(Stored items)
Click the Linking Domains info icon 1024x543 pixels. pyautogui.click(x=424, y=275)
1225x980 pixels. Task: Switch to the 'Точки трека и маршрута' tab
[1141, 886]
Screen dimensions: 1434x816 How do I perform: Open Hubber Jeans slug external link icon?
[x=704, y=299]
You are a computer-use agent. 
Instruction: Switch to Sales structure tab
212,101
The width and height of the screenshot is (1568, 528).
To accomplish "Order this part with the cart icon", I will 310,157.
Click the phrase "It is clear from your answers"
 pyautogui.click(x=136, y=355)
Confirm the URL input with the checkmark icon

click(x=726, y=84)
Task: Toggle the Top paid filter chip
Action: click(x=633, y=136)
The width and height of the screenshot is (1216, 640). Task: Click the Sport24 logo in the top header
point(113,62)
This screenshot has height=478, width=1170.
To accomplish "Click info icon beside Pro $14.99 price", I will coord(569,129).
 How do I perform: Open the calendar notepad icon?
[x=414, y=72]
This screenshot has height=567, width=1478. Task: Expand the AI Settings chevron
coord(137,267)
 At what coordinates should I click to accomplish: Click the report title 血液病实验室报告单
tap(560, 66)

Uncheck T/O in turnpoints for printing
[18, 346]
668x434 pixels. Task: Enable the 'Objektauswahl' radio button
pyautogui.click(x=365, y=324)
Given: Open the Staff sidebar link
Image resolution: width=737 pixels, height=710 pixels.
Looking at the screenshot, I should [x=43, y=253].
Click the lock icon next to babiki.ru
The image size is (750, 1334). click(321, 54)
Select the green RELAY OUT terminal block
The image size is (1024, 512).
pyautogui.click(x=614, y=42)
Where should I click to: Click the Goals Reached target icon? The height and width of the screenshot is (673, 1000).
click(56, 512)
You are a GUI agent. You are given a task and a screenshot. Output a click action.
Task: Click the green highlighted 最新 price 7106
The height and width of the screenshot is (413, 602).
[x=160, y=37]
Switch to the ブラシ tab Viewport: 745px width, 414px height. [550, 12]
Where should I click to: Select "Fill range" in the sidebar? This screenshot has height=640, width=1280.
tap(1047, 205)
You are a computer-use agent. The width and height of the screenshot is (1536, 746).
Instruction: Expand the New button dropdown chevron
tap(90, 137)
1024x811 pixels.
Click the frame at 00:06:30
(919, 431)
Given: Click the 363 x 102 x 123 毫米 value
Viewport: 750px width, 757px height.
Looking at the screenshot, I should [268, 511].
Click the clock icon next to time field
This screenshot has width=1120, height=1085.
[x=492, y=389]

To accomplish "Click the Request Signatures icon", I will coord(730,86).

▸ **WORK REQUEST**
Whatever lies between the line containing "Instruction: Switch to Sales structure tab" and the final line above, both included, must be returned exactly.

▸ **ANSWER**
Instruction: Switch to Sales structure tab
212,101
The width and height of the screenshot is (1568, 528).
To accomplish "Order this part with the cart icon", I will 310,157.
Click the phrase "It is clear from your answers"
 pyautogui.click(x=136, y=355)
Confirm the URL input with the checkmark icon

click(x=726, y=84)
Task: Toggle the Top paid filter chip
Action: click(x=633, y=136)
The width and height of the screenshot is (1216, 640). Task: Click the Sport24 logo in the top header
point(113,62)
This screenshot has height=478, width=1170.
To accomplish "Click info icon beside Pro $14.99 price", I will coord(569,129).
 How do I perform: Open the calendar notepad icon?
[x=414, y=72]
This screenshot has height=567, width=1478. Task: Expand the AI Settings chevron
coord(137,267)
 At what coordinates should I click to accomplish: Click the report title 血液病实验室报告单
tap(560, 66)

Uncheck T/O in turnpoints for printing
[18, 346]
668x434 pixels. Task: Enable the 'Objektauswahl' radio button
pyautogui.click(x=365, y=324)
Given: Open the Staff sidebar link
Image resolution: width=737 pixels, height=710 pixels.
Looking at the screenshot, I should [x=43, y=253].
Click the lock icon next to babiki.ru
The image size is (750, 1334). click(321, 54)
Select the green RELAY OUT terminal block
The image size is (1024, 512).
pyautogui.click(x=614, y=42)
Where should I click to: Click the Goals Reached target icon? The height and width of the screenshot is (673, 1000).
click(56, 512)
You are a GUI agent. You are given a task and a screenshot. Output a click action.
Task: Click the green highlighted 最新 price 7106
The height and width of the screenshot is (413, 602).
[x=160, y=37]
Switch to the ブラシ tab Viewport: 745px width, 414px height. [550, 12]
Where should I click to: Select "Fill range" in the sidebar? This screenshot has height=640, width=1280.
tap(1047, 205)
You are a computer-use agent. The width and height of the screenshot is (1536, 746).
Instruction: Expand the New button dropdown chevron
tap(90, 137)
1024x811 pixels.
Click the frame at 00:06:30
(919, 431)
Given: Click the 363 x 102 x 123 毫米 value
Viewport: 750px width, 757px height.
Looking at the screenshot, I should [268, 511].
Click the clock icon next to time field
This screenshot has width=1120, height=1085.
[x=492, y=389]

To accomplish "Click the Request Signatures icon", I will coord(730,86).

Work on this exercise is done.